# The Ubuntu Forum Community > Other Discussion and Support > Assistive Technology & Accessibility >  Contrasty tabs for gedit and gnome terminal

## vasa1

By default, the active and inactive tabs in gnome terminal and gedit aren't very different when one uses the Ambiance theme.

I posted a workaround a while ago here at the time of 11.10:

http://askubuntu.com/questions/46182...se/73779#73779

It still works for 12.04. In short, after backing up the file, edit */usr/share/themes/Ambiance/gtk-3.0/gtk-widgets.css* and in the section titled "*.notebook tab*", replace


```
background-image: -gtk-gradient (linear, left top, left bottom,
                                 from (shade (@bg_color, 0.97)),
                                 color-stop (0.80, shade (@bg_color, 0.95)),
                                 to (shade (@bg_color, 0.92)));
```

with



```
background-color: #222222
```

 or whatever you like. Alternatively, just tweak the shade values in the existing code.

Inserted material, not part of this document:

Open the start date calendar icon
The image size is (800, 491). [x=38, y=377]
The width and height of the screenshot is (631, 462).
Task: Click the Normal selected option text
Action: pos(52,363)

Please note that I'm using a laptop (Dell Inspiron 1545) and I don't know whether this will work on desktops or other devices.

Edit: this works with this Greybird theme (Xfce) installed on 12.04 as well. There, I just change *.notebook tab* and not *.notebook tab:active*.

----------


## vasa1

It appears that tabs in the xfce4-terminal in Xubuntu 12.10 may look like what is reported in this issue: https://github.com/shimmerproject/Greybird/issues/15

----------